[Dataset entries]

--------------------

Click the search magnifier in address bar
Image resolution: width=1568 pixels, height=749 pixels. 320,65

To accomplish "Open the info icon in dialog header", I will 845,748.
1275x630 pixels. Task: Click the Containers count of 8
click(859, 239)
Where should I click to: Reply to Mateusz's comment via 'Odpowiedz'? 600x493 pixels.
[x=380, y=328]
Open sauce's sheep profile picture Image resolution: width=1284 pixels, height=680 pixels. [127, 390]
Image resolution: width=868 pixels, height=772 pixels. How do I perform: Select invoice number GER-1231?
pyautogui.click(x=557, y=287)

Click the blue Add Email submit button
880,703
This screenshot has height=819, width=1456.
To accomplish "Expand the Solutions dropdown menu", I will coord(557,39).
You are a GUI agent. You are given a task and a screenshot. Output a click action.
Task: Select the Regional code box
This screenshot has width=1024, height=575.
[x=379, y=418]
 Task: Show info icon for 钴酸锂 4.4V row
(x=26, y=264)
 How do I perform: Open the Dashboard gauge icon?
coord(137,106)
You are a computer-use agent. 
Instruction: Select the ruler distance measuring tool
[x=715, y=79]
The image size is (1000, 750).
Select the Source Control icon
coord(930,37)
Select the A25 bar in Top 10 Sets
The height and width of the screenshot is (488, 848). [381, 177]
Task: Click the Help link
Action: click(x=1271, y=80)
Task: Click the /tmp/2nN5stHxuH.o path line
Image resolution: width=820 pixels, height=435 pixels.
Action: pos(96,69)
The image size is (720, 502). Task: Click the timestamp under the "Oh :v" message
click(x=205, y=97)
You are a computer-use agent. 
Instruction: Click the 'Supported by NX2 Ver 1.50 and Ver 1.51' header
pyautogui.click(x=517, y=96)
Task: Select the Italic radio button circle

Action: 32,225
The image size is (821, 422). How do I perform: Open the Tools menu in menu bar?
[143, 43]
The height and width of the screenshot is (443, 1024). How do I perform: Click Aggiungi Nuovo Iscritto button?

--------------------

→ **Task**:
Print each line of the data exactly. Keep all of it.

→ **Task answer**:
Click the search magnifier in address bar
Image resolution: width=1568 pixels, height=749 pixels. 320,65

To accomplish "Open the info icon in dialog header", I will 845,748.
1275x630 pixels. Task: Click the Containers count of 8
click(859, 239)
Where should I click to: Reply to Mateusz's comment via 'Odpowiedz'? 600x493 pixels.
[x=380, y=328]
Open sauce's sheep profile picture Image resolution: width=1284 pixels, height=680 pixels. [127, 390]
Image resolution: width=868 pixels, height=772 pixels. How do I perform: Select invoice number GER-1231?
pyautogui.click(x=557, y=287)

Click the blue Add Email submit button
880,703
This screenshot has height=819, width=1456.
To accomplish "Expand the Solutions dropdown menu", I will coord(557,39).
You are a GUI agent. You are given a task and a screenshot. Output a click action.
Task: Select the Regional code box
This screenshot has width=1024, height=575.
[x=379, y=418]
 Task: Show info icon for 钴酸锂 4.4V row
(x=26, y=264)
 How do I perform: Open the Dashboard gauge icon?
coord(137,106)
You are a computer-use agent. 
Instruction: Select the ruler distance measuring tool
[x=715, y=79]
The image size is (1000, 750).
Select the Source Control icon
coord(930,37)
Select the A25 bar in Top 10 Sets
The height and width of the screenshot is (488, 848). [381, 177]
Task: Click the Help link
Action: click(x=1271, y=80)
Task: Click the /tmp/2nN5stHxuH.o path line
Image resolution: width=820 pixels, height=435 pixels.
Action: pos(96,69)
The image size is (720, 502). Task: Click the timestamp under the "Oh :v" message
click(x=205, y=97)
You are a computer-use agent. 
Instruction: Click the 'Supported by NX2 Ver 1.50 and Ver 1.51' header
pyautogui.click(x=517, y=96)
Task: Select the Italic radio button circle

Action: 32,225
The image size is (821, 422). How do I perform: Open the Tools menu in menu bar?
[143, 43]
The height and width of the screenshot is (443, 1024). How do I perform: Click Aggiungi Nuovo Iscritto button?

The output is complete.